*Materials provided:*
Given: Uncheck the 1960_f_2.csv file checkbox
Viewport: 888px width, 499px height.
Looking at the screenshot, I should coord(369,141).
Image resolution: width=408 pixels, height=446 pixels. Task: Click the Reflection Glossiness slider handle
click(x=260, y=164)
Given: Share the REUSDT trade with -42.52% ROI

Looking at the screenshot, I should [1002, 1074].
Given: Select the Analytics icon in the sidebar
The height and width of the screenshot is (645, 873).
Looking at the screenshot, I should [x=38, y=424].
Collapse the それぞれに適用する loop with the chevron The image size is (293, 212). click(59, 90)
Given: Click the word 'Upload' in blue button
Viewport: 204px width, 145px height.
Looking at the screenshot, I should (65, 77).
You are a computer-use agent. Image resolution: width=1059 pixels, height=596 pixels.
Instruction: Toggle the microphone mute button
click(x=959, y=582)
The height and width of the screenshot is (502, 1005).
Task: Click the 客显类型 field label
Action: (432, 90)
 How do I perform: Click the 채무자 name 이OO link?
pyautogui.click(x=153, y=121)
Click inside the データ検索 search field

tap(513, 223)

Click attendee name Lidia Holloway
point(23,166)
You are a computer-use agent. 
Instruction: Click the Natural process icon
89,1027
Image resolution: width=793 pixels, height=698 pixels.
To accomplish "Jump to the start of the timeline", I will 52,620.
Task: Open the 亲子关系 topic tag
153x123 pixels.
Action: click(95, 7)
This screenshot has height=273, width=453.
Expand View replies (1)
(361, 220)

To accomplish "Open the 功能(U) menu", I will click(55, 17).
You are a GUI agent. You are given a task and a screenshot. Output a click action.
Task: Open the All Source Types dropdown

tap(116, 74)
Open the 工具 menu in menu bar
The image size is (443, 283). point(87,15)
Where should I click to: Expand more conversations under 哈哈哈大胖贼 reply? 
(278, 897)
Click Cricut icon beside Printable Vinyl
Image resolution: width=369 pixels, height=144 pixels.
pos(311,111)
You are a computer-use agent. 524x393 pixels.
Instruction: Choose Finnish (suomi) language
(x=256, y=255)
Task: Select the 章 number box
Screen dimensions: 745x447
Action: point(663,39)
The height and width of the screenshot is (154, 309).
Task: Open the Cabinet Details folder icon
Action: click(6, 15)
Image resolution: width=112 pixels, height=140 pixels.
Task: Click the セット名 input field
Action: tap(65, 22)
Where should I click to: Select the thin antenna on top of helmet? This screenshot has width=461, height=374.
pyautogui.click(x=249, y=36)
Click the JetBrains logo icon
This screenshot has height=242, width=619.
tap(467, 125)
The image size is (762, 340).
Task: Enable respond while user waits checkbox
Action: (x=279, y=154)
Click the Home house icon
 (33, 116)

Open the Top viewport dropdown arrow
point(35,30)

*The task:*
Go through the lines of the material, counting those with the word "agent"; afterward give only the total.

*Written answer:*
4